Derrick: When did you know that the time had come to make the leap?
Benoît: Based on what we learned in Rockland, we decided to buy a farm. We had a long list of criteria: affordable, quickly profitable, well located, and room to grow. We had to be able to live there comfortably. It took us a year, but we found just the right place in Hammond. It was a start! We moved the chickens and the family to St-Félix Road on the outskirts of the Larose forest. Our chickens and their mobile chicken coop came with us. We decided to step up all of our production.

 

“Our goal is to become the farmer to the locals.”

Derrick: What does Hidden Trails offer its customers?
Benoît: We offer local products straight from the farm. We invite families to visit and learn, but most of all to see first-hand how we treat and raise the animals. This is direct contact with the farm product you consume.

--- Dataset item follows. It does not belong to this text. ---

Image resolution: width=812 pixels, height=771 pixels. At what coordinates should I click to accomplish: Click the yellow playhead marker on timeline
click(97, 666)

We give our customers free gardening tips and ideas about raising chickens. We are different in that we share the benefits of farming with the community. In addition to visiting the farm, you can purchase our products online. We deliver at competitive prices. We make it easy to get fresh and local seasonal products delivered right to your door.


Derrick: What type of farming do you do?
Benoît: We go beyond organic farming. Our products grow in their respective seasons. The system is similar to the one our forefathers followed. We don’t use aquaculture and we don’t use fertilizer. In the summer, the chickens and pigs eat what grows on the property. Our products are non-certified organic.

We chose this life and are so happy to be where we are. We invite you to join us as we grow and learn!